Inequality in Britain has been high compared to other developed nations for decades, but the post-war consensus was a genuine attempt to reverse that. The Libertarian "project" of Margaret Thatcher quickly "restored" Britain's famed levels of inequality, with some of her advocates even claiming that inequality was a good thing. This is the classic response of a Libertarian. Since the Conservatives returned to power in 2010, they have "succeeded" in reversing all the good work that the previous Labour administration had done in reducing child poverty; in just seven years the Conservatives had "succeeded" in more than doubling child poverty levels, that had been previously halved over thirteen years under Labour. I suppose to a Libertarian, that would be marked as an "achievement"?
The Libertarian "project" that was started under Thatcher has now reached its logical conclusion with Brexit and austerity. After 2010, the latter was economically-justified by the government after the financial crisis on the grounds of necessity, even if there were few economists who could find any real evidence to support its imposition today; its justification was only ever ideological rather than economic. Support for Brexit was then led by a hard-right Libertarian faction with the Conservative Party itself (which itself had its roots going back to Thatcher's time), which has had effective control of the government since it won the referendum. In seeking a "Hard Brexit", they are pursuing what they see as Thatcher's undying wish: to convert Britain into a neo-liberal "utopia".

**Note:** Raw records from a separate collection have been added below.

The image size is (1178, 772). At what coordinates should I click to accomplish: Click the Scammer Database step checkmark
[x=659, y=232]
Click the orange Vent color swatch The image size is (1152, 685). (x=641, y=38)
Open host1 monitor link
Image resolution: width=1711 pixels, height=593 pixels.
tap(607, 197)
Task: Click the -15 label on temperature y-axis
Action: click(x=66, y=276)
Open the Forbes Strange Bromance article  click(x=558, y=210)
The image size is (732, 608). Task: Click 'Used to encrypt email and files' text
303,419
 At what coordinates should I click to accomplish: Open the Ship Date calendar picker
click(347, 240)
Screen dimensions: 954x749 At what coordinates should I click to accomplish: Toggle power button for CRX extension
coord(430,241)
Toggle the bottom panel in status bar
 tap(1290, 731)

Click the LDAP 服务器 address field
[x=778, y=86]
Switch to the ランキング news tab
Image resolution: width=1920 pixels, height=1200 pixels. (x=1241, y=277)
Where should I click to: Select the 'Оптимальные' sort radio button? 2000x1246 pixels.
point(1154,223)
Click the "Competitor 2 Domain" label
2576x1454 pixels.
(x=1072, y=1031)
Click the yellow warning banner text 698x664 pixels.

Politically and ideologically, then, it seems that Britain has run out of road. The ten years since the financial crisis have just seen Britain being led down the road of smaller and smaller gains for more and more economic pain, till the point that no-one can go on any more, as the fate of the "zombie" British high street tells us. This is the take that Pete North (in the linked piece at the start of this article) seems to have.
I have some sympathy with his wider point, but he offers no solutions. He offers Brexit as a "solution" in that it offers seismic change to the fabric of Britain's economy and society. Thus may be true, but the same could be said of declaring war on your nearest neighbour. It isn't a real "solution" if all it offers is chaos for the sake of chaos.
Arguing in favour of chaos isn't offering solutions; it's nihilism. British society deserves more than that; unless you think that British society isn't worth saving. But that (I would argue) would make you little better than a Fascist.
In this toxic social environment, it's no wonder we have "culture wars" between "remainers" and "leavers", where an ideological civil war is taking place at all levels of society; masquerading at times as a war of "them" and "us", it pits the working class against middle class, town life versus city life, even man against woman. Thus far, the "culture war" has remained, barely-concealed, just below the surface, only breaking through at isolated moments and flashpoints. Brexit has come to symbolize both everything that is wrong with modern Britain, and everything that must change to restore Britain. It is a "culture war" that has its roots going back nearly five hundred years.
It's true that, in the current state of affairs, this schizophrenia might only be properly resolved, one way or the other, by Brexit. It is the realisation of this that is so depressing.